De outra forma, vamos ter milhares de concidadãos que, atendendo à difusão do crédito hipotecário, sendo declarados insolventes, perderão a sua casa, manterão parte das dívidas e estarão condenados à penúria por um prazo longuíssimo. Empurrados muitas vezes para a economia informal. Há que cuidar, rapidamente, dos mais fracos e das principais vítimas económicas da pandemia.


[1] Sobre elas, ver PESTANA DE VASCONCELOS, Contratos de crédito bancário e Covid 19. O regime da moratória decorrente do Dec.-Lei n.º 10-J/2020, Revista de Direito Comercial, 2020 (www.revistadedireitocomercial), pp. 1107-1034.

[2] Sobre ele, ver M. PESTANA DE VASCONCELOS, O novo processo extraordinário de viabilização de empresas (PEVE). Análise e proposta de reforma, Revista de Direito Comercial, 2020 (www.revistadedireitocomercial), pp. 2105-2142.

[3] Sobre ele, ver M. PESTANA DE VASCONCELOS, Recuperação de empresas: o processo especial de revitalização, Almedina, Coimbra, 2017.

[4] Já há muito tempo que temos vindo a alertar para esta debilidade, de regime, ver M. PESTANA DE VASCONCELOS, Recuperação de empresas: o processo especial de revitalização, cit., pp. 98, ss..

[5] Art. 100.º, n.º 1 do Codice della crisi d’impresa de 12 de janeiro de 2019.

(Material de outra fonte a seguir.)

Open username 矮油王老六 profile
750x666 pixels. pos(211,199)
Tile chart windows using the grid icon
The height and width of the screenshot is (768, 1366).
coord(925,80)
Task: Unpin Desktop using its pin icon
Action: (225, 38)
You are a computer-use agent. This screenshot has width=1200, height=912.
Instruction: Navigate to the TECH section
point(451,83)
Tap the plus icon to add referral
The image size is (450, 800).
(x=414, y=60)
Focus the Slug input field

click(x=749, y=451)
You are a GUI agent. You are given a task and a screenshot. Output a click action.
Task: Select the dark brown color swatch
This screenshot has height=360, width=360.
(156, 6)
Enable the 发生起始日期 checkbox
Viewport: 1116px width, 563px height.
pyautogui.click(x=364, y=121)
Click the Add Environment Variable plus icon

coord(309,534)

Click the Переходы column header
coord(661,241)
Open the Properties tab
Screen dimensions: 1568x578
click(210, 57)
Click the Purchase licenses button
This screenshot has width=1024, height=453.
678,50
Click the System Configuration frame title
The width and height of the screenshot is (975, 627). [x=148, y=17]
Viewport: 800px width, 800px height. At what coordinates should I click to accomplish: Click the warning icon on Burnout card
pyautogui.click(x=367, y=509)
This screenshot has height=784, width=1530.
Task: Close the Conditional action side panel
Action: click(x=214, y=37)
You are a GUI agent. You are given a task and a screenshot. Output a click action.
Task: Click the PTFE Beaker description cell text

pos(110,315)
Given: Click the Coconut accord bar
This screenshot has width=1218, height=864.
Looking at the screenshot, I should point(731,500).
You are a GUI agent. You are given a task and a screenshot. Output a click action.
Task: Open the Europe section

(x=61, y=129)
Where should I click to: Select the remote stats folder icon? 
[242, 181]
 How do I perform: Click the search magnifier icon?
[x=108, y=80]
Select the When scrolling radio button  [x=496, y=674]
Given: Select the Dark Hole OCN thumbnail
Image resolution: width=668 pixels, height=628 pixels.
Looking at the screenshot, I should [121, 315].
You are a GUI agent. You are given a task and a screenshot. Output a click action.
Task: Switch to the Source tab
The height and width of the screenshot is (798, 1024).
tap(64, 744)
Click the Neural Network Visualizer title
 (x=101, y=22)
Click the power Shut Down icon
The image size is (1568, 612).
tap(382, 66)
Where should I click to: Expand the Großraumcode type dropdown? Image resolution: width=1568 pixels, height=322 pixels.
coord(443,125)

[6] Art. 17.º, n.º 1: “Os Estados-Membros asseguram que o novo financiamento e o financiamento intercalar sejam devidamente protegidos.”

[7] Ver Regierungsentwurf eines Gesetzes zur weiteren Verkürzung des Restschuldbefreiungsverfahrens, in: www.bmjv.de/SharedDocs/Gesetzgebungsverfahren/Dokumente/RegE_Restschuldbefreiung_FAQ.pdf?__blob=publicationFile&v=1.